I got bitchy/passive aggressive. Not about us, not about R, just dumb, ridiculous things.

He even said, have i done something to upset you?

In my head i was saying stop stop.....(and I remembered SD...process the anger so it doesn't bite me in the arse) and i went on for like another minute of ridiculousness and then just said, look i am being ridiculous, better i say bye.

Ugh..i felt horrible, dumb and wanted to just run away from that person (old me).

So i called again about an hour later and apologized. he said no worries. I said no, H. I mean it. There is nothing you did, these are my issues muddled up and i spewed them on you and I apologize. That is not who i want to be.
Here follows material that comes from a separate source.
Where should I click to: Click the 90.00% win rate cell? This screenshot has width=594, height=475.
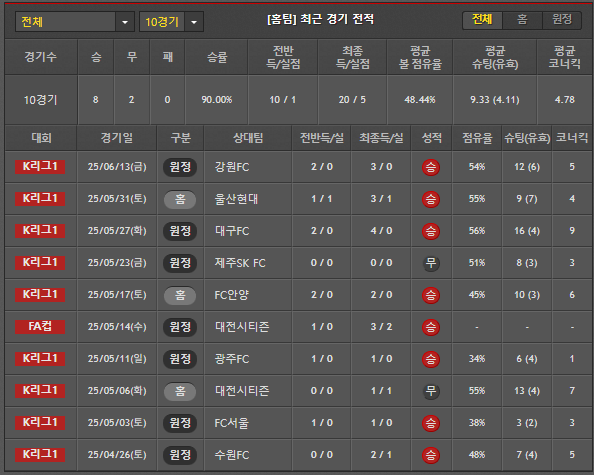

He said he appreciated that.

So that was fine. I really needed to get myself together. I was surprised at myself.

Then we had a little chit chat and i for some reason asked...if you saw me right now harming myself, and potentially harming the children...but i refused to acknowledge it, would you try and stop me? would you try and get me to see what I was doing, that I needed to stop and heal?

he said yes of course, I would try and intervene.

I said even if I pushed you away? and he said yes.

Then he asked if anything was wrong with me? I said no. I was just asking. and I left it at that. We said bye. And that was that.

When I got home from work, he was here and it was normal. I was normal.

Why did I do that? I know. I needed to hear something. I needed to hear that if the tables were turned, that he perhaps would do the same for me.

Don't worry, i am not going to try and talk to him or anything. just leaving it at that.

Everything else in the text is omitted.